ТЕКСТ ДЛЯ РАЗБОРА:
◆ ◆ ◆

Кто прав? Все, наверное. И обобщать неправильно. Как неправильно валить в одну кучу разные типы патриотизмов. Да, футбол – мощный провокатор иррациональной агрессивности. Но он же – пусть и в куда более редких случаях – стимулятор благородных порывов. В общем, каково состояние общества, таков и пафос общественного энтузиазма. 

Интеллектуалы всех стран нечасто бывают заядлыми болельщиками. А те, кто бывают, не склонны, как правило, соотносить свои футбольные переживания с подъемами и спадами национального духа, а тем более с текущей политической конъюнктурой. Впрочем, не всегда. Я помню, как в конце 60-х годов мы все яростно болели за чехов. Правда, это был хоккей, но какая в данном случае разница.

◆ ◆ ◆

ПРЕДОСТАВЛЕННЫЕ СТРОКИ:
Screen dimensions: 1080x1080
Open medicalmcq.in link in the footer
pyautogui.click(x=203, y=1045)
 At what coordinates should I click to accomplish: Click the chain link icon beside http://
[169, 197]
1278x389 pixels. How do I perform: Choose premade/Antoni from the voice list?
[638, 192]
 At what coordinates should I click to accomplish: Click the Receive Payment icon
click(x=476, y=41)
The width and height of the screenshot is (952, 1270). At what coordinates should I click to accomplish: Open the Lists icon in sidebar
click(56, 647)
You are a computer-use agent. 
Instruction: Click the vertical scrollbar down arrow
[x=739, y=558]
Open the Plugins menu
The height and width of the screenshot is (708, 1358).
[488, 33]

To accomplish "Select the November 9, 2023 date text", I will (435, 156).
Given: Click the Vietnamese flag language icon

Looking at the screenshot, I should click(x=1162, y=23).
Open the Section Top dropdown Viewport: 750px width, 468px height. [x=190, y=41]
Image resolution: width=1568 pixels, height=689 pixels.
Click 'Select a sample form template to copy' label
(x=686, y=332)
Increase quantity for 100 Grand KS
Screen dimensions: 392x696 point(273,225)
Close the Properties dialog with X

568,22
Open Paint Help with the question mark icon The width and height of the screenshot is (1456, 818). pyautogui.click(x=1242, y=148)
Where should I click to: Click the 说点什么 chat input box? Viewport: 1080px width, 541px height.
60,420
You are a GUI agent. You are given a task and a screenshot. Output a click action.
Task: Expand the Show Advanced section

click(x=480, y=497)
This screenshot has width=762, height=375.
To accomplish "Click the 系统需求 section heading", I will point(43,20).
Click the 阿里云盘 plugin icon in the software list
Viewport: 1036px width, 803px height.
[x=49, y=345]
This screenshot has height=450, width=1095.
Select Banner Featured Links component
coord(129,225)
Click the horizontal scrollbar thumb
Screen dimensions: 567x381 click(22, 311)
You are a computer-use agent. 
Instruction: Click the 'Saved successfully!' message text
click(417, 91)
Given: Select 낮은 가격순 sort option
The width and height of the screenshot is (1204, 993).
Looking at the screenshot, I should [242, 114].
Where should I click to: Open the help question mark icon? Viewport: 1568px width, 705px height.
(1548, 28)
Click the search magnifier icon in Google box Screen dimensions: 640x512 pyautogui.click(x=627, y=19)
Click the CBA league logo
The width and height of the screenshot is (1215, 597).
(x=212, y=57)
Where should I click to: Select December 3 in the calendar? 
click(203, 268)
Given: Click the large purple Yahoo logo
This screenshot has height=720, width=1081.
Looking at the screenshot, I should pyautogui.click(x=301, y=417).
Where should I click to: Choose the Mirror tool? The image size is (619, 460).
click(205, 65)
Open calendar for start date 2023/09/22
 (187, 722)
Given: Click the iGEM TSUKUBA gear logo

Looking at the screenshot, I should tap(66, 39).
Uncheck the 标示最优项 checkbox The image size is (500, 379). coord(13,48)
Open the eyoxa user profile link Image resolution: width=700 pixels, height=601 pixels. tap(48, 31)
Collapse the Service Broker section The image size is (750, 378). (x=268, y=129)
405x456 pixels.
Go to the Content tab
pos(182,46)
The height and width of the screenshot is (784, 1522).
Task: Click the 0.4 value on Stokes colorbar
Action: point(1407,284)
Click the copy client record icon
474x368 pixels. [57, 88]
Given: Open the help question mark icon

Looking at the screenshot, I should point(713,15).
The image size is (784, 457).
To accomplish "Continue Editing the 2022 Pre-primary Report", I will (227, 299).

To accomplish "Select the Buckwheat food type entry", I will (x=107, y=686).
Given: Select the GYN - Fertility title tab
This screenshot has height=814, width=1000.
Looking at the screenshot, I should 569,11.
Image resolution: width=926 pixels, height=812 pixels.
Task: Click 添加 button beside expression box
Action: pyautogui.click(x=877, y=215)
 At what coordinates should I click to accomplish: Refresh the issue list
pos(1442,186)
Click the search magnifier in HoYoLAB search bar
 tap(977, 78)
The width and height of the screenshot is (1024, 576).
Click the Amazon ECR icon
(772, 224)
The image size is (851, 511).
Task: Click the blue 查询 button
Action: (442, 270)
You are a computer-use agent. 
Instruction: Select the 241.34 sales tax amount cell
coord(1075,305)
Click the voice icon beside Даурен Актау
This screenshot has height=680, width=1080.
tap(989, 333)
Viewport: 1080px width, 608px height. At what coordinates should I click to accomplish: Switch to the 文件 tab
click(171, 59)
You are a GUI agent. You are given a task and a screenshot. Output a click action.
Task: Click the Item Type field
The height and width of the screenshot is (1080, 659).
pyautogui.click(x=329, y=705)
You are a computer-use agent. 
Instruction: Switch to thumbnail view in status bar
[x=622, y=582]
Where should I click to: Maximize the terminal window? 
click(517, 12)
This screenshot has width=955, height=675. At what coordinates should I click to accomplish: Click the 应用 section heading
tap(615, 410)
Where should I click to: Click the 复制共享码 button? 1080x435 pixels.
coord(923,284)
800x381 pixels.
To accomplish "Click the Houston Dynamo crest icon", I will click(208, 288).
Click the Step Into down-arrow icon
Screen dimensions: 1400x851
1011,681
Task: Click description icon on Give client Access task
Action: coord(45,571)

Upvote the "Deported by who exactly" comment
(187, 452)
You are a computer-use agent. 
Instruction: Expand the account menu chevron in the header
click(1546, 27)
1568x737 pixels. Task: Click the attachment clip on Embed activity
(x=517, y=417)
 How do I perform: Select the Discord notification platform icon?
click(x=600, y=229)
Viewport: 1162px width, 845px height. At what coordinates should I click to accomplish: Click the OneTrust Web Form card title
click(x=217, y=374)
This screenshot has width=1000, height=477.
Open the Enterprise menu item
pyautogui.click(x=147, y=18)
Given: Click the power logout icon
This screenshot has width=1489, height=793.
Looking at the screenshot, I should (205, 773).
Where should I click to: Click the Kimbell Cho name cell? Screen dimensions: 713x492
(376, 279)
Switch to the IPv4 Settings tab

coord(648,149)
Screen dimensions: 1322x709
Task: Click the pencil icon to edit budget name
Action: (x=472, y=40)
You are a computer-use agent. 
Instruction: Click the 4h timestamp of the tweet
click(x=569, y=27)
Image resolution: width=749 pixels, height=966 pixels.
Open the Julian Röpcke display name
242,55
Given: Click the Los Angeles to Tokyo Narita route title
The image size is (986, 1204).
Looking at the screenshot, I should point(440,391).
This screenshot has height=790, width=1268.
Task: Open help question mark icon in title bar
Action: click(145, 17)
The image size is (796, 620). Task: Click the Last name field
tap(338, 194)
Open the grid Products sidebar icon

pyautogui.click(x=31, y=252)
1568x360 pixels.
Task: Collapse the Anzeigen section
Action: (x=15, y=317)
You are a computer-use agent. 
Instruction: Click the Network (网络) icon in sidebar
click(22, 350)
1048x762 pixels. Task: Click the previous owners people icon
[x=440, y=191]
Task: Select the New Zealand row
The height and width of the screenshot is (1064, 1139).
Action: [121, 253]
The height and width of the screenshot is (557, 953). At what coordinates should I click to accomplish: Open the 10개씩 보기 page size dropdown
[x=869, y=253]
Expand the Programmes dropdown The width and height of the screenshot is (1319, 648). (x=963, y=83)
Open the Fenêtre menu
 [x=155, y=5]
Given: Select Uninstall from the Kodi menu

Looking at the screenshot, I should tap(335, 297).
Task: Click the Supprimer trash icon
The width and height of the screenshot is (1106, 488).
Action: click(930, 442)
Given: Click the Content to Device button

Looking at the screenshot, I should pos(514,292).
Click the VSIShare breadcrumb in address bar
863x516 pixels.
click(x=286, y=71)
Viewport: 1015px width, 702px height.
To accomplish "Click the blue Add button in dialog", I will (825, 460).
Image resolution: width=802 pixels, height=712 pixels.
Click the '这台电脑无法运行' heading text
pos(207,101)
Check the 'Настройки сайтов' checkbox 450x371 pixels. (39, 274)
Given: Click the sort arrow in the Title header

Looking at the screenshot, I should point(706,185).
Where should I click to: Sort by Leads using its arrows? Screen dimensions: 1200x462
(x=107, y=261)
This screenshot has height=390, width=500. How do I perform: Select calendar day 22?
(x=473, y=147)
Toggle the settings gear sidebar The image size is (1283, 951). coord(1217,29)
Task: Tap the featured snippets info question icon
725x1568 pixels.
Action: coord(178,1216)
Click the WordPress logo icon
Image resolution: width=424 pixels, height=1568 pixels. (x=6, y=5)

◆ ◆ ◆

ЗАДАНИЕ: Выпишите из текста дословно фрагмент, который начинается со слов «Интеллектуалы всех стран» и продолжается до слов «данном случае разница.». Для работы нужен только текст.

ВЫПОЛНЕННОЕ ЗАДАНИЕ:
Интеллектуалы всех стран нечасто бывают заядлыми болельщиками. А те, кто бывают, не склонны, как правило, соотносить свои футбольные переживания с подъемами и спадами национального духа, а тем более с текущей политической конъюнктурой. Впрочем, не всегда. Я помню, как в конце 60-х годов мы все яростно болели за чехов. Правда, это был хоккей, но какая в данном случае разница.